++++ DATA SECTION

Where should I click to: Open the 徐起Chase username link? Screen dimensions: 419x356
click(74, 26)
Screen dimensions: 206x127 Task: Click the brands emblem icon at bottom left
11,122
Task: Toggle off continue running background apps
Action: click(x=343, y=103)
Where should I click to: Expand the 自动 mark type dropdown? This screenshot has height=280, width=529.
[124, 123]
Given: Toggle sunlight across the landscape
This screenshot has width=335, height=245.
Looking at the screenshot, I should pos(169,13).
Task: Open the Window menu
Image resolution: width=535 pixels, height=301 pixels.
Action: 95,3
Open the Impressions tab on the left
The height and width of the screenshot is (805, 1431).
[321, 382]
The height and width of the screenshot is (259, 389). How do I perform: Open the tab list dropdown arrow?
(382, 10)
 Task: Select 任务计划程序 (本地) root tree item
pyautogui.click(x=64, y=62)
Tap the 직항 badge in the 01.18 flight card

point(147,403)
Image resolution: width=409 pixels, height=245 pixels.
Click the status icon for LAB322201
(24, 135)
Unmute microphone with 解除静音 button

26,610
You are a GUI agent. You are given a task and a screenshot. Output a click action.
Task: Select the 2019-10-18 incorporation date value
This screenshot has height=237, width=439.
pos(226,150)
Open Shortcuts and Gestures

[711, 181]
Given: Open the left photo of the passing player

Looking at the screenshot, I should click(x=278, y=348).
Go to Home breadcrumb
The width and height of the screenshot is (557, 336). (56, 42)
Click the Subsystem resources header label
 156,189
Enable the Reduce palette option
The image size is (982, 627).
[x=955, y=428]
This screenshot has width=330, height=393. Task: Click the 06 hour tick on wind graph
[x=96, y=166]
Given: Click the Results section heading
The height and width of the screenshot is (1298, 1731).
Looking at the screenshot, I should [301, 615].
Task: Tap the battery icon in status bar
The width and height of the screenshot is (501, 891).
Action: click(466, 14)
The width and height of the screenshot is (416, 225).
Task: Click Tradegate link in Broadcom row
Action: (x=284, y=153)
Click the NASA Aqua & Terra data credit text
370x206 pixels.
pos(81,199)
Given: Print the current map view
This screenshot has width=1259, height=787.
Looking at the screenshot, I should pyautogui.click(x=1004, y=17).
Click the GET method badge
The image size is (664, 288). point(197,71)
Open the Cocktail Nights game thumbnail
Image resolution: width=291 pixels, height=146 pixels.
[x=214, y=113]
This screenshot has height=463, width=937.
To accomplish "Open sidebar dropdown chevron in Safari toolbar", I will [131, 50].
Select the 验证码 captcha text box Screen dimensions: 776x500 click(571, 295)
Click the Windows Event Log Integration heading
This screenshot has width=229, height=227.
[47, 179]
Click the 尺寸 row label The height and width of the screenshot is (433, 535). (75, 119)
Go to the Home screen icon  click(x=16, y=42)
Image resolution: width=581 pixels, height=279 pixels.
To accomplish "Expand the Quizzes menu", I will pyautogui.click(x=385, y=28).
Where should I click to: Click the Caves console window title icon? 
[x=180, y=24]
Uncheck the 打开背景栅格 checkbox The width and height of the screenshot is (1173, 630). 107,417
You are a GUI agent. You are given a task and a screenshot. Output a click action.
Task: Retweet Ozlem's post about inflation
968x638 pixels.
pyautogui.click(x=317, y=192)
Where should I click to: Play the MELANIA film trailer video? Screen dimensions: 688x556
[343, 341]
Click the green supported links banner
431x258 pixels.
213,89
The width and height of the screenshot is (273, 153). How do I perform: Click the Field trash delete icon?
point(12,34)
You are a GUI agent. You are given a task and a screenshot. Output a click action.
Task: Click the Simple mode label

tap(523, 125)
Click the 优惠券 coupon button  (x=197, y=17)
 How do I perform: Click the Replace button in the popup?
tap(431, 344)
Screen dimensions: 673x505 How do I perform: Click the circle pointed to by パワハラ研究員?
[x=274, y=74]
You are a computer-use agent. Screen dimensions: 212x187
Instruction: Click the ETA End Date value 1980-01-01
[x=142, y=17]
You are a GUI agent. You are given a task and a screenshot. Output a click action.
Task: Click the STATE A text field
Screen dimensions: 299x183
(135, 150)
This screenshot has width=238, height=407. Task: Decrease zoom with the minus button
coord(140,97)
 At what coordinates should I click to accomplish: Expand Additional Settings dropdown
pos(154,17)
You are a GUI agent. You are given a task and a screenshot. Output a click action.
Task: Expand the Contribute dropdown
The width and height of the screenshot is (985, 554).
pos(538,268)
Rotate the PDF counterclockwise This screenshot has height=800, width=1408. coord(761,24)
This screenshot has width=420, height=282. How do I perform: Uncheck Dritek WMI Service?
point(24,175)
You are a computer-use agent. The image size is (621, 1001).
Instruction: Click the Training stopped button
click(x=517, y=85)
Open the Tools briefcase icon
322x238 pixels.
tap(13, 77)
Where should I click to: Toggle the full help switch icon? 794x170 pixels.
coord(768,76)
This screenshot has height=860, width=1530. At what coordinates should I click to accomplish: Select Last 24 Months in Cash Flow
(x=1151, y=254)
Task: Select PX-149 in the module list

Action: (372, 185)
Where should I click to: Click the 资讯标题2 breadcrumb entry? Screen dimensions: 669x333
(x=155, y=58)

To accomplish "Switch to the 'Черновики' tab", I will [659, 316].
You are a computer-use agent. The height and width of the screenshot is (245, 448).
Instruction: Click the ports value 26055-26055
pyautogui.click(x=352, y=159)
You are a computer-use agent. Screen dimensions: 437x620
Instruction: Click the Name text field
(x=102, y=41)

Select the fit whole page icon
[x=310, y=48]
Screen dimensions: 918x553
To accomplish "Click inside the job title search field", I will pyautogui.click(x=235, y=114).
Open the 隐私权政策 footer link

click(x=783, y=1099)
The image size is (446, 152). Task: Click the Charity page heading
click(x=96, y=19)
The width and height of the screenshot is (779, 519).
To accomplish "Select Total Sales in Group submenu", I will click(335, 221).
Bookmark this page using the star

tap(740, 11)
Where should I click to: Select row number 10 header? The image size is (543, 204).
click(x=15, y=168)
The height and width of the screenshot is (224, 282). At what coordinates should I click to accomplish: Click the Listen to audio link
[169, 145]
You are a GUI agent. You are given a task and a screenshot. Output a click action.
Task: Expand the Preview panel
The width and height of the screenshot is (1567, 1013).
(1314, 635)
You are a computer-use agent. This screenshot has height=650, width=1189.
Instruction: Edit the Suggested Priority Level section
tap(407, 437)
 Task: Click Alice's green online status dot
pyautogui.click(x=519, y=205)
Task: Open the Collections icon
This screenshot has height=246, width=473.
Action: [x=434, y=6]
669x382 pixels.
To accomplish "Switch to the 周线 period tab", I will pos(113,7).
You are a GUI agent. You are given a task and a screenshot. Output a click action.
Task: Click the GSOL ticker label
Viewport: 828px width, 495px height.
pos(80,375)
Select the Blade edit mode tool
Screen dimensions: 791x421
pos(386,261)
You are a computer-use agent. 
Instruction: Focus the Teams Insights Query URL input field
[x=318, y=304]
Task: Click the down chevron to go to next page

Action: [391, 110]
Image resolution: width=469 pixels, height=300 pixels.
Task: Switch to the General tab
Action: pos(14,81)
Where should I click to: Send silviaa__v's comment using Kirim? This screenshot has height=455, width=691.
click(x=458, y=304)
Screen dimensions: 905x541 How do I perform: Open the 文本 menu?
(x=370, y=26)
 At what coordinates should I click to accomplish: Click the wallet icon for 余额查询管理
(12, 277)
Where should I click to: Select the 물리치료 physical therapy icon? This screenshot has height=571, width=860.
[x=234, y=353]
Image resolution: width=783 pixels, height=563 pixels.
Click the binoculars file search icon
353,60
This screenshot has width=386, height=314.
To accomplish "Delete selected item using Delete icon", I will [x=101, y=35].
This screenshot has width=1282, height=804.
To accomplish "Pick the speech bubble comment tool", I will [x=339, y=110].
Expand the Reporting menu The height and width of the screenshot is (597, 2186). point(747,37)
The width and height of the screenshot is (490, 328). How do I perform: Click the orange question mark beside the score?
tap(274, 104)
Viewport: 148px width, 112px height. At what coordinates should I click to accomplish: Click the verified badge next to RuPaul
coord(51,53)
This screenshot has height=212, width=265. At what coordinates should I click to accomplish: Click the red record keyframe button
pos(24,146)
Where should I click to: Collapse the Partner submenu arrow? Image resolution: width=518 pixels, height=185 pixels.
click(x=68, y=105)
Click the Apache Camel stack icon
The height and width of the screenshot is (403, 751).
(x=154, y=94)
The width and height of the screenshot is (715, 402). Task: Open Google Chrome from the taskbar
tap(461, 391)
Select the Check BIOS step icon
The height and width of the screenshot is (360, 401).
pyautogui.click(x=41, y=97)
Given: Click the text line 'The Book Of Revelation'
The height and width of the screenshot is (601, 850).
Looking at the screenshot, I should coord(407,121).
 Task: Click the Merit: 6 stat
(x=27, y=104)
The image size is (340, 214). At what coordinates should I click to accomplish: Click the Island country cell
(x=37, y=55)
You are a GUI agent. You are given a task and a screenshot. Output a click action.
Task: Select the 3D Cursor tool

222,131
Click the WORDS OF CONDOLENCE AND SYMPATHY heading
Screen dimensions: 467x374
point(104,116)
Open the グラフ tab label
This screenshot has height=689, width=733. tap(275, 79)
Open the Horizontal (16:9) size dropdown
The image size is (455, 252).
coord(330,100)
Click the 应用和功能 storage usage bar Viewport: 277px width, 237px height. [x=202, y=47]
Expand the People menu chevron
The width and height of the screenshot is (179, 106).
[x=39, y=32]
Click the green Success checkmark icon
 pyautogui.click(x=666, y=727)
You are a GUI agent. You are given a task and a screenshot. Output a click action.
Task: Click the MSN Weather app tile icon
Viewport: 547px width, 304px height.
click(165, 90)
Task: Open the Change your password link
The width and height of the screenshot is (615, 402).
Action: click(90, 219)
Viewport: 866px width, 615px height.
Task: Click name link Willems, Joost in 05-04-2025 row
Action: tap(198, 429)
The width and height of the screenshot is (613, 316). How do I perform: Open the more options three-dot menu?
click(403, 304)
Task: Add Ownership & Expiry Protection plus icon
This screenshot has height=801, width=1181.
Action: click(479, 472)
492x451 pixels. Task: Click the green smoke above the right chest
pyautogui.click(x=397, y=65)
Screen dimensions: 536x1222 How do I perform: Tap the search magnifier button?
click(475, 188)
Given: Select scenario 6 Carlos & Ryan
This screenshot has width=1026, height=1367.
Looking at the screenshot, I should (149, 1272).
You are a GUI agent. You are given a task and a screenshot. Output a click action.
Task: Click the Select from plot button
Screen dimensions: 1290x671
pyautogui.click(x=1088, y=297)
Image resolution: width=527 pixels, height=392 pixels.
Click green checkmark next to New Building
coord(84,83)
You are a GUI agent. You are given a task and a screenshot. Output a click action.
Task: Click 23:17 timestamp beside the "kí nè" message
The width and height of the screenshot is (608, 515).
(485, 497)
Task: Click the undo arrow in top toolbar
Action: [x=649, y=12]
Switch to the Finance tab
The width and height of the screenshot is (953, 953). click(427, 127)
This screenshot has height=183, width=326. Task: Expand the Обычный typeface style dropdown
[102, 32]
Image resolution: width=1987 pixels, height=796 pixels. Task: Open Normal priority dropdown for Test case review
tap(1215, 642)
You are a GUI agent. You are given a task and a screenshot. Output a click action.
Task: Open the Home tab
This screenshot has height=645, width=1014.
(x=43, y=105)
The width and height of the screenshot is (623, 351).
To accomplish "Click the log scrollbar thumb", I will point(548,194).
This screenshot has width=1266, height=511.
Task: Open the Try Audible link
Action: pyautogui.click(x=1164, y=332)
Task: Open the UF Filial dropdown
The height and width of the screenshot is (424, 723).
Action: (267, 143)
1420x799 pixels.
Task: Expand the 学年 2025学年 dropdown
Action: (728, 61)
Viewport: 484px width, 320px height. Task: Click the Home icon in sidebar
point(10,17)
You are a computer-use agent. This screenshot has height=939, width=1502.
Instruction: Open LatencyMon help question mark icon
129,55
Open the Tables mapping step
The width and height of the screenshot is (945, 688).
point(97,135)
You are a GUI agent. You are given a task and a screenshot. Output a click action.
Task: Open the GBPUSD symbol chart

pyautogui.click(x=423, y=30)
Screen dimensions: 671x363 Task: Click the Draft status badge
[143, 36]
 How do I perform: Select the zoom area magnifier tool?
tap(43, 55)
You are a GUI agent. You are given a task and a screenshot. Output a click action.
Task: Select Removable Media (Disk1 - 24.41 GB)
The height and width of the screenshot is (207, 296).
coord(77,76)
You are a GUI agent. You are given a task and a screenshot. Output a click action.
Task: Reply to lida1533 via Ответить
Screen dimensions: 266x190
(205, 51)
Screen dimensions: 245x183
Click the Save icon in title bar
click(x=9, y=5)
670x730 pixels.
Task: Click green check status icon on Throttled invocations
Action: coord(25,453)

++++++++

WHAT IS ASKED = Rewrite the records as a numbered list, leaving out blank lines, from the line with "has height=650, width=1189." to the line with "pos(386,261)", both included.

SOLUTION =
1. You are a computer-use agent. This screenshot has height=650, width=1189.
2. Instruction: Edit the Suggested Priority Level section
3. tap(407, 437)
4.  Task: Click Alice's green online status dot
5. pyautogui.click(x=519, y=205)
6. Task: Open the Collections icon
7. This screenshot has height=246, width=473.
8. Action: [x=434, y=6]
9. 669x382 pixels.
10. To accomplish "Switch to the 周线 period tab", I will pos(113,7).
11. You are a GUI agent. You are given a task and a screenshot. Output a click action.
12. Task: Click the GSOL ticker label
13. Viewport: 828px width, 495px height.
14. pos(80,375)
15. Select the Blade edit mode tool
16. Screen dimensions: 791x421
17. pos(386,261)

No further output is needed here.